We achieved a really good R-squared of 0.948. We were able to do this using all 98 features which is much more than we might need. All Sklearn estimators have special attributes that show feature weights (or coefficients), either given as `coef_` or `.feature_importances_`. Let's see the computed coefficients for our Random Forest Regressor model:

In [58]:
pd.DataFrame(
    zip(X_train.columns, abs(forest.feature_importances_)),
    columns=["feature", "weight"],
).sort_values("weight").reset_index(drop=True)

Unnamed: 0,feature,weight
0,Heightin,0.000097
1,suprasternaleheight,0.000170
2,crotchheight,0.000180
3,DODRace,0.000182
4,cervicaleheight,0.000212
...,...,...
93,forearmforearmbreadth,0.001464
94,elbowrestheight,0.001519
95,forearmcircumferenceflexed,0.003284
96,bideltoidbreadth,0.005946


To reduce model complexity, always start by removing features with close to 0 weights. Since all weights are multiplied by the values of features, such small weights contribute very little to the overall predictions. Looking at the above weights, we can see that many weights are close to 0.
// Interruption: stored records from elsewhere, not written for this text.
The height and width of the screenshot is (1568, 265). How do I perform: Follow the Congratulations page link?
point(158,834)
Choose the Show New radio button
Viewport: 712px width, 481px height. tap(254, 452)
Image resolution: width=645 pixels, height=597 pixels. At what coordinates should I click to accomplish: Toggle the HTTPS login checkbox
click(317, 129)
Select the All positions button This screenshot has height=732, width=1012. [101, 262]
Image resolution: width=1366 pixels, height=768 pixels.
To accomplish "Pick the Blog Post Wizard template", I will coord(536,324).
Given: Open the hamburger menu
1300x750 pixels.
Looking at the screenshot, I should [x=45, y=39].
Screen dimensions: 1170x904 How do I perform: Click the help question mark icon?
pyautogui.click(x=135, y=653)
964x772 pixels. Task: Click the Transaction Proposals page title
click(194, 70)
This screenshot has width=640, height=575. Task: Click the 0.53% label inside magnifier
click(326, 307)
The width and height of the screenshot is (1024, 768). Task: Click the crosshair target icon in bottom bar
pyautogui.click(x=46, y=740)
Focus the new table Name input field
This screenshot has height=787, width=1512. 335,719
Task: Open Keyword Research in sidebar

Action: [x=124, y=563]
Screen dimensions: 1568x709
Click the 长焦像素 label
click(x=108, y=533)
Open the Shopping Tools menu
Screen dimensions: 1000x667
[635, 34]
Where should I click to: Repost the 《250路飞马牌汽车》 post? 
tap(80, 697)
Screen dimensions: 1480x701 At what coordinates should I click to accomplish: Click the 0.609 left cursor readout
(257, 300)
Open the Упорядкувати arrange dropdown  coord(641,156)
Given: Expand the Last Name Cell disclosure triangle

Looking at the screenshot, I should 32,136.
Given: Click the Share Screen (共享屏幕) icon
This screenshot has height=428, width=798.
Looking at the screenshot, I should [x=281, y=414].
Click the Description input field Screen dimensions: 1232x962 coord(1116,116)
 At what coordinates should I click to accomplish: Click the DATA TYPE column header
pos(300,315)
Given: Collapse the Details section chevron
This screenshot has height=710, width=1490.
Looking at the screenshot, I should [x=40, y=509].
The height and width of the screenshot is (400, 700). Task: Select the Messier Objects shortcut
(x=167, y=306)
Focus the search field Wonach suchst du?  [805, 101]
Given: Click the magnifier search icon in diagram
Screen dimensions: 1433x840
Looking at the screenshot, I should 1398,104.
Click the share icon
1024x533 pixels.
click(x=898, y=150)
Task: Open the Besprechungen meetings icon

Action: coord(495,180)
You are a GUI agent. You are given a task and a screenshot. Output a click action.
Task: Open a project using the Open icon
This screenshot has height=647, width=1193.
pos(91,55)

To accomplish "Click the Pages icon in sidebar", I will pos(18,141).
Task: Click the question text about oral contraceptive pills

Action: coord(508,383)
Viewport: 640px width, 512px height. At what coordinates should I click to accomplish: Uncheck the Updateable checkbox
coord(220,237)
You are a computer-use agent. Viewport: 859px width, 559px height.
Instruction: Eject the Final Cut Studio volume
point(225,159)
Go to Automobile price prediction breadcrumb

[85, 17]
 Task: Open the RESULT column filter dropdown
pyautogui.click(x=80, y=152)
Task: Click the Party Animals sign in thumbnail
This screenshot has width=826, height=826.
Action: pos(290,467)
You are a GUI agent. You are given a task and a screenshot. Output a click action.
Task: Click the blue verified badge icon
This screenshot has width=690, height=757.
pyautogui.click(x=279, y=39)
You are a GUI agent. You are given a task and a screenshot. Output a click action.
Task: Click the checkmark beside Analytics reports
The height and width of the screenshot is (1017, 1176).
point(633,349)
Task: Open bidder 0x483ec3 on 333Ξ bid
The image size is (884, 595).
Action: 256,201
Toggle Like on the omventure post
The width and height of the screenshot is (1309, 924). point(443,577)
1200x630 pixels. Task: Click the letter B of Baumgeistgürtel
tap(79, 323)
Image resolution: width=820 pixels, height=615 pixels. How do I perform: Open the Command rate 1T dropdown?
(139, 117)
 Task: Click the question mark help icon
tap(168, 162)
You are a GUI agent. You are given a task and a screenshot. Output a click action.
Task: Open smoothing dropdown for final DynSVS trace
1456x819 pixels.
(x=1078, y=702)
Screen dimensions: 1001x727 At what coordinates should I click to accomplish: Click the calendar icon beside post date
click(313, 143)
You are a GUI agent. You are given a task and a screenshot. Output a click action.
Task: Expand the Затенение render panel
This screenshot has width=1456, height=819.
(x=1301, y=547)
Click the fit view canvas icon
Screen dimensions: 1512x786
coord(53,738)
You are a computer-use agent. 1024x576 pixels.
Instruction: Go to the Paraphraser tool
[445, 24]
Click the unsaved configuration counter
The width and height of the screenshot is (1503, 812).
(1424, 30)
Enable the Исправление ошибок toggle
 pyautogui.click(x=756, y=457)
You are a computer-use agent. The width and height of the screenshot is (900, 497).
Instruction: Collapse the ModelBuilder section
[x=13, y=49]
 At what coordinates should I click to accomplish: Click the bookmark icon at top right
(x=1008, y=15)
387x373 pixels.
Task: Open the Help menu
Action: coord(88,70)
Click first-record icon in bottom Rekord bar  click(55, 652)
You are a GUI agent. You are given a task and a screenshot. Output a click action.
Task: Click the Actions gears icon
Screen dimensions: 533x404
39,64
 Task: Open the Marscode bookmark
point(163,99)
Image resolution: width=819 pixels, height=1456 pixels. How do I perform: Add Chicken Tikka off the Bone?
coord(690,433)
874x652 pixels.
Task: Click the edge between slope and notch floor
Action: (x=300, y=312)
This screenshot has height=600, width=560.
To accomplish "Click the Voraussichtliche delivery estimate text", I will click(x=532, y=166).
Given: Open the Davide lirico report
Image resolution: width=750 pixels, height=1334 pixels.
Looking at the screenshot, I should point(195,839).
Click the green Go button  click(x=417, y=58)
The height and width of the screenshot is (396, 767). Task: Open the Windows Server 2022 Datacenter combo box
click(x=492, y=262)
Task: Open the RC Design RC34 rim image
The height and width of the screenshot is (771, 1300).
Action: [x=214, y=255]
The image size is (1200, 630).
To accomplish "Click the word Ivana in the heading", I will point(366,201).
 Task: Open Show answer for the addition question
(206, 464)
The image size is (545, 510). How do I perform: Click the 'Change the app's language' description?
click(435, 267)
We could set some low threshold and filter out features based on it. But we have to remember that even removing a single feature forces other coefficients to change. So, we have to eliminate them step-by-step, leaving out lowest weighted feature by sorting the fitted models coefficients. Doing this manually for 98 features would be cumbersome, but thankfully Sklearn provides us with RFE class to do the task.